First day of our dog therapy job at Munson oncology floor
First day of our dog therapy job at Munson oncology floor

 I had to cancel our dog therapy work.  The movement of picking up Dominiak with his 12 lb. weight from the floor to bed for our visits, as many as 15 beds a visit, caused zapping sharp pain down my arm.  It was weak and felt dislocated.  I struggled with constant nerve pain, intensified by stress and cold weather.

 At my follow-up visit, the elbow replacement had healed.  It was time to proceed with my shoulder surgery.  In August 2012, I had the surgery.  It exposed more damage than the images reported.  Complete rotator cuff tears and complex (SLAP) labrum tears.  Dr. Chuniard had confidence the shoulder would heal as long as I followed the post-op instructions and physical therapy.  It would be a 6-month process.  The initial post-op instructions were to wear a sling strapped to my body for three months, removing it only for showers and light stretching exercises.  I slept on the couch propped with pillows.  The time went quickly or was it the drugs.  Honestly,  I had a pharmacy of medications.  I took a 100mcg fentanyl patch applied every other day, 325/10 mg Norco pain pill every 6-8 hours, 10 mg Flexeril, a muscle relaxant, and 1700 mg of Gabapentin for nerve pain.  Plus medication for nausea, and sleep, many others, from antidepressants to anticonvulsants.  The physical therapy was brutal.   I was doomed for life popping pills with a painful, stiff shoulder.  It took all of the six months to heal.  Today, my shoulder is fabulous and flexible!  

Damaged physically and mentally melancholy.  I was feeling disengaged with life.  I was exhausted and moody.  I was losing the battle with any normalcy or being out of pain.  The conflict in my head was being tortured to death, little by little.  I felt sorry for myself.  My pity party changed to a sassy attitude as I thought of my mom’s battle for her life.  She and my kids were my inspiration to fight.  The pain doctor suggested a psychiatrist for new tools to navigate my new life with chronic pain and my limitations.  I met the best psychiatrist to guide me through this challenge, Dr. Corniler.  He first taught me to relax with a technique called biofeedback, attached to a machine with stick-on electrodes.  This machine made noise when the muscles were tense, none when completely relaxed.  The first time using it, it was constant noise.  It took a couple of sessions to learn to breathe and relax.  A tremendous coping tool I use today in my life’s stresses.  

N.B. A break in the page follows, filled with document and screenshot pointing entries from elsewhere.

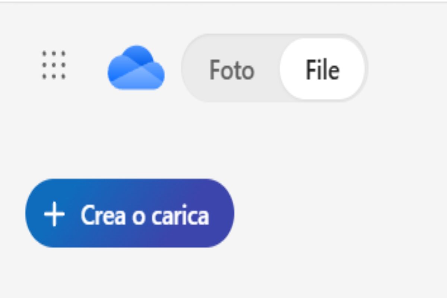
Task: Click the plus icon in Crea o carica
Action: pos(54,215)
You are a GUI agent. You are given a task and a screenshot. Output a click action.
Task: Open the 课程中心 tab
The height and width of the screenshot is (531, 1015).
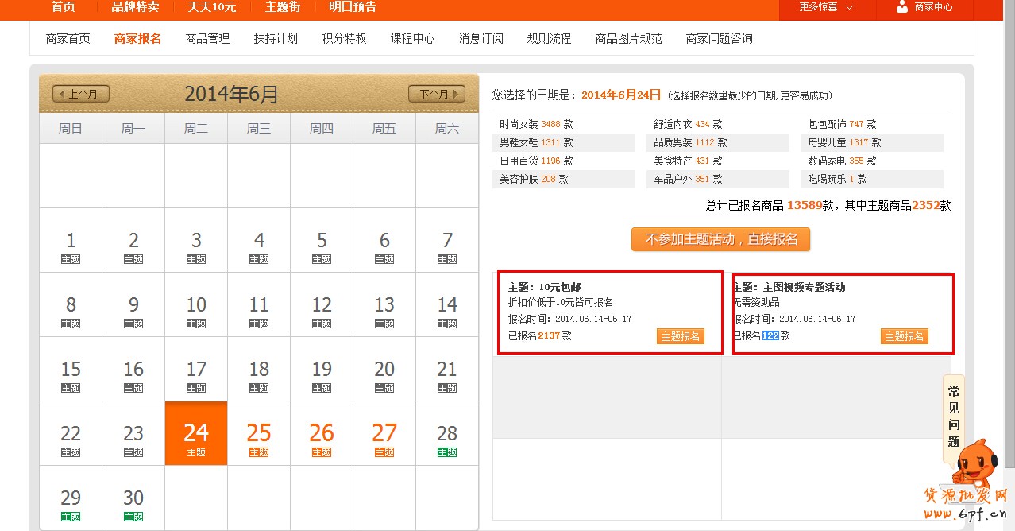point(412,38)

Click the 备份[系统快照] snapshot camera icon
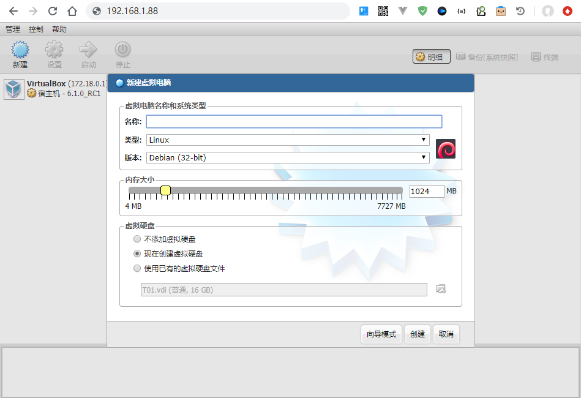(x=460, y=57)
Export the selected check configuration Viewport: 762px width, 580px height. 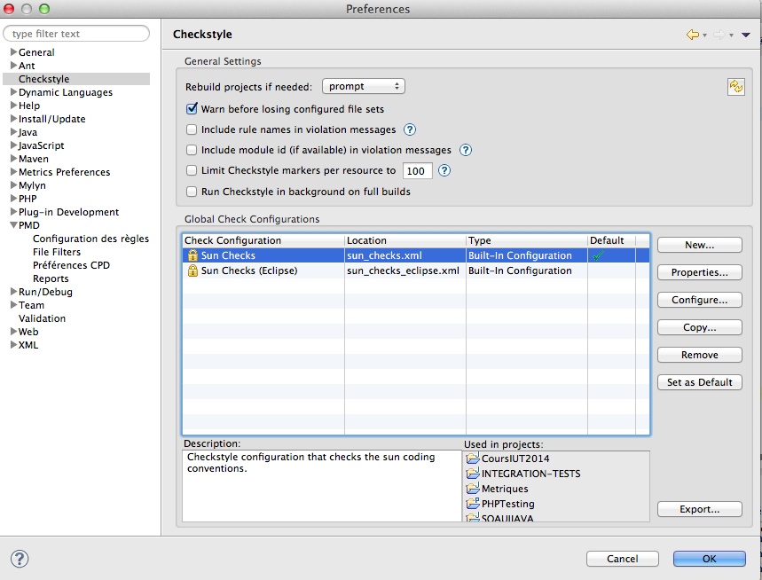699,509
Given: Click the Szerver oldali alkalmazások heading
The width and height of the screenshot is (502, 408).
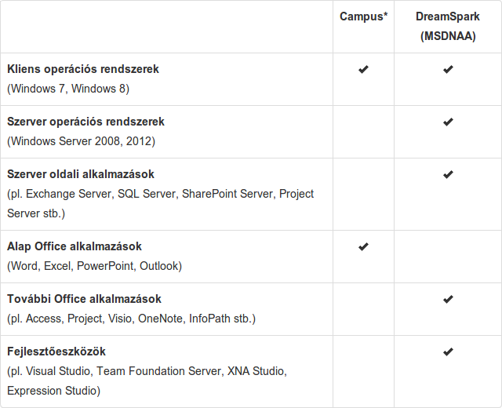Looking at the screenshot, I should 81,174.

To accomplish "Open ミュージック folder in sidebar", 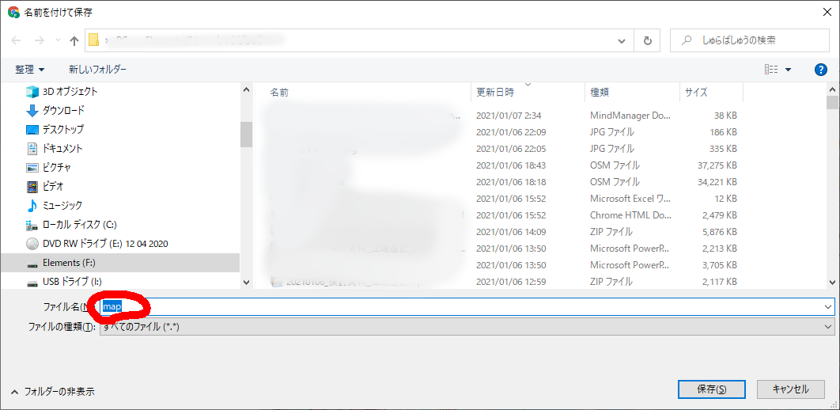I will (62, 205).
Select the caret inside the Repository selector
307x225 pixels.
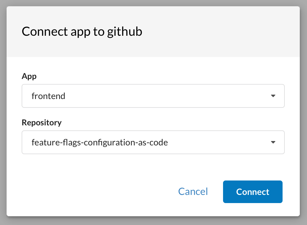coord(273,142)
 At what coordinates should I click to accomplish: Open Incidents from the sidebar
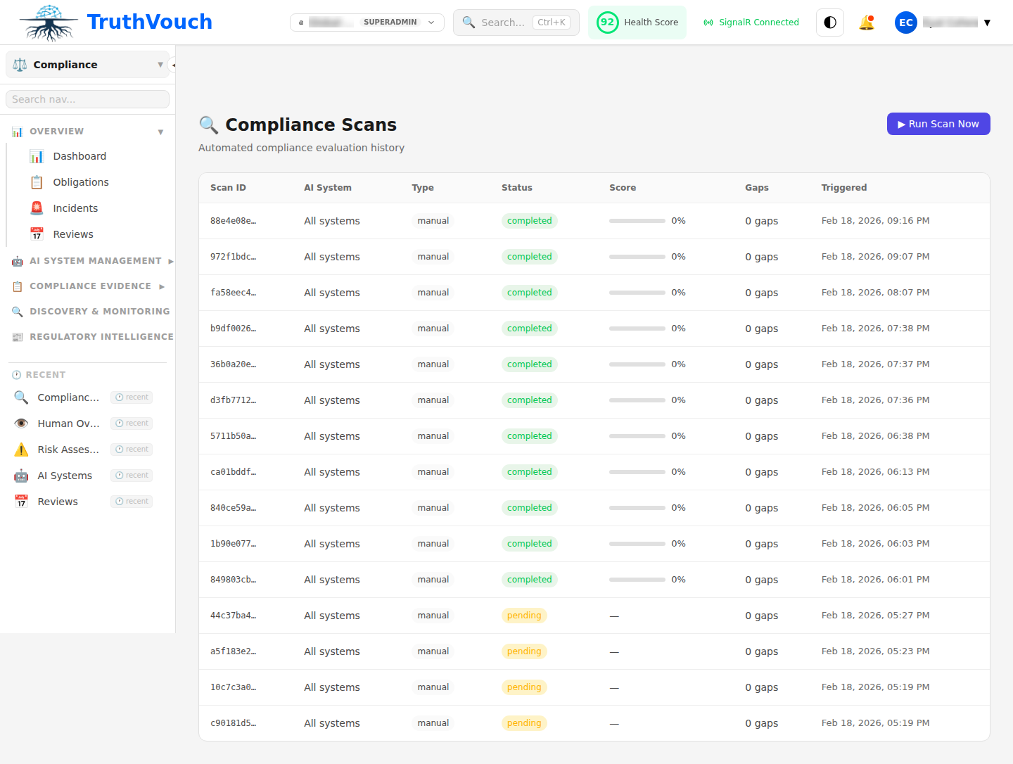(75, 208)
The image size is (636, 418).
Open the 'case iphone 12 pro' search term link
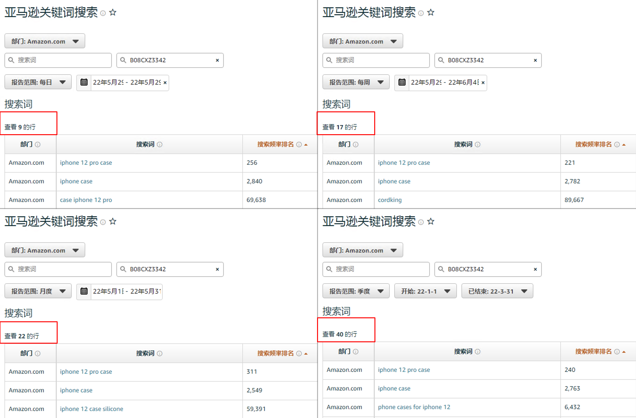86,200
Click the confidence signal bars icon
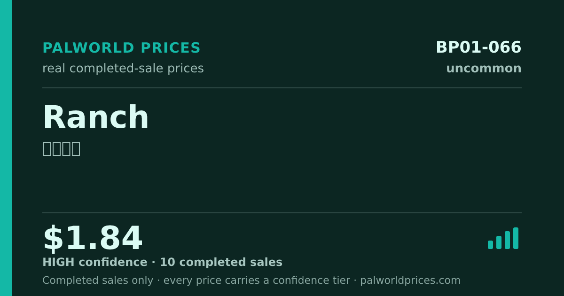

A discussion with my pain doctor and psychiatrist on my physical and mental state.  They both suggested I go to a warmer climate to see if that made a difference in my pain.  I wanted to decrease my medication with hopes to rid of them completely.  I felt the meds were hindering my quality of life and possibly being addicted to opioids.  They controlled my life, and I was numb.  They reassured me I was not addicted and that I may be on them for the rest of my life.  Of course, that was my invitation to prove them wrong.  This was not going to be my lifestyle, drugged and feeling like a soaked up sponge attached to an electrical socket, constantly zinged and zapped.  Oh, hell no.

I did take their suggestion and visited relatives in Florida and California.  The warm weather did help.  It lessened the constant zapping and sensitive discolored arm exposed in the cold weather.  The distraction was helpful too.  It was a baby step back into the world.  I was still fighting extreme fatigue, body weakness, balance, and vision issues.  I was on an emotional roller coaster.  The walls were closing in.  I would joke and say, Just put me in a padded room.  I tried hard not to show my pain.  I rarely scheduled much as I did not know when the pain was too intense to confine me to bed.  It controlled my life.  Before I went insane.  With nothing but time, I started researching the medications and treatment options for my symptoms based on my injuries and my diagnosis of CRPS II.  It was time for me to take charge.